Cyber NINJA、只今参上

デジタル社会の世相をNINJAの視点で紐解きます。

民主主義の危機

 ひょっとすると秋には総選挙があるかもしれないと思ってだろうか、各政党の動きが慌ただしい。特に野党幹部の「舌戦」がメディアを賑わせているのだが、政策論でないのが気になる。

 

立憲・泉氏、維新・馬場氏の共産への発言批判 「民主主義の危機」 | 毎日新聞 (mainichi.jp)

 

 維新・馬場代表が、

 

共産党は日本からなくなったらいい

立憲民主党は叩き潰す

 

 などと発言したことに「民主主義の危機」だとの非難が挙がった。報道を見る限り、どっちもどっちのレベルの騒動だ。

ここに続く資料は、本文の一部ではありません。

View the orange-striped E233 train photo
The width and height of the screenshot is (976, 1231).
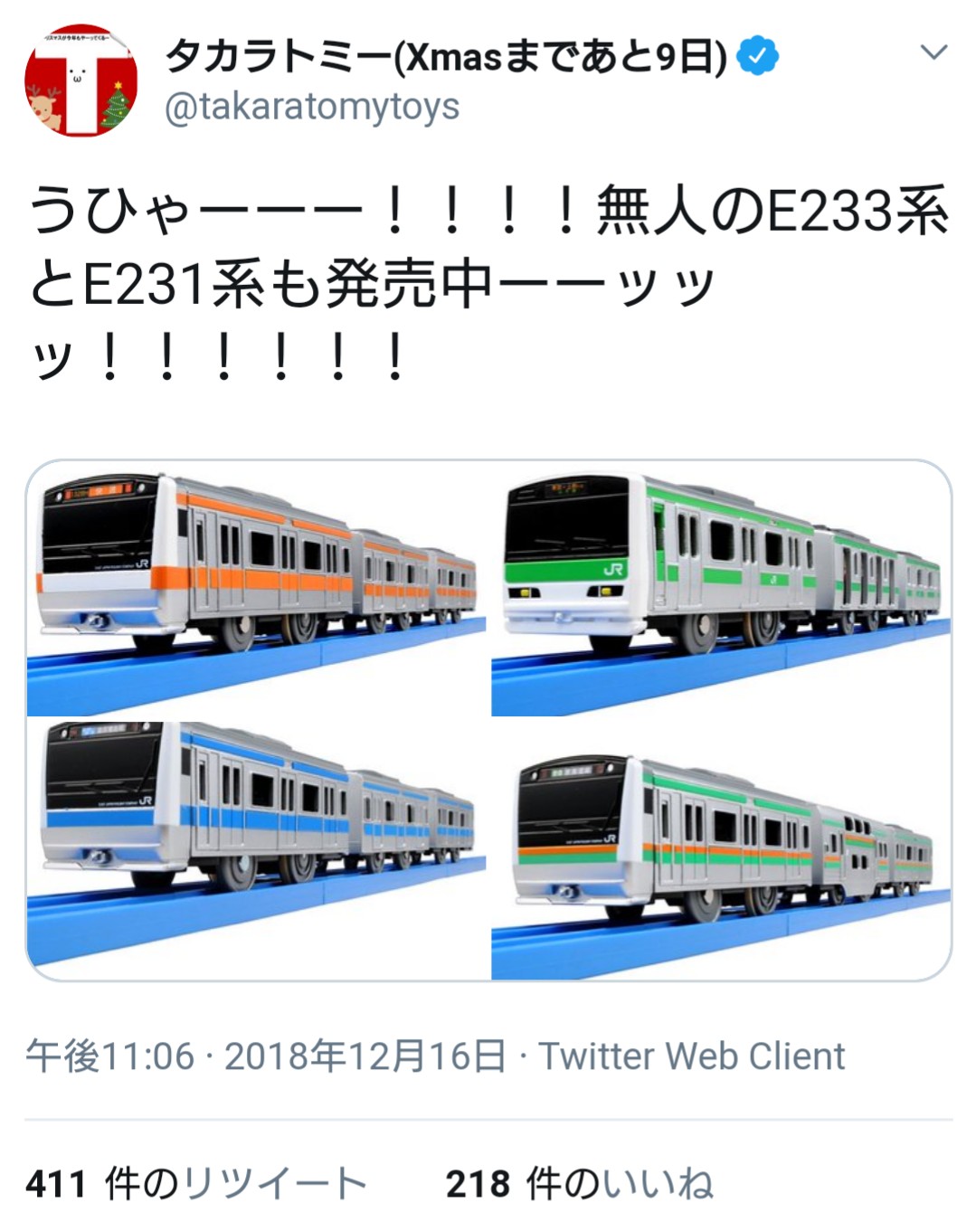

本当の民主主義の危機は、先月立て続けに起きているのに・・・。

 

    

 

カンボジアの総選挙では、フン・セン一族の世襲が明白に

・タイではクーデターを起こした軍の影響で、選挙後も首相指名ができない混乱

イスラエルでは司法の権限を制限する法律が、与党のごり押しで成立

NATOEU加盟国であるポーランドでは、ポピュリズム政党が独裁傾向を強め

北アフリカ唯一の民主主義国ニジェールで、クーデターを起こした将軍が元首に

 

 特に最後のものは、まさに「危機」。ニジェールは、アルジェリアの南に位置する内陸国。人口は2,500万人足らず、一人あたりGDPが1,300ドル以下の貧しい国だ。地図では、ワグネルが拠点を持つ国に囲まれているように見え、まさに北アフリカの「西側最後の砦」だった。

 

 先月のロシア・アフリカ会議では、確かにプーチン政権の衰退は感じられたのだが、それでもアフリカには、

 

旧ソ連~ロシア製の兵器を配備しているし

・市民の蜂起などに対応するためワグネルが常駐していて

・鉱山などの利権をワグネルに渡している

 

 国が多いことが明白になった。別に軍事独裁の国ばかりではないが、西側に支援を求めると「民主主義や人権などという面倒くさいものを押し付けられる」のと、ロシアの兵器が安いことでロシア寄りになっているのだ。

 

 今年バイデン政権が企画した「民主主義サミット」も、成功とは言えなかったようです。民主主義は面倒くさい、その前にやること(食糧や水の確保、疫病対策、治安等々)があるのだということでしょうね。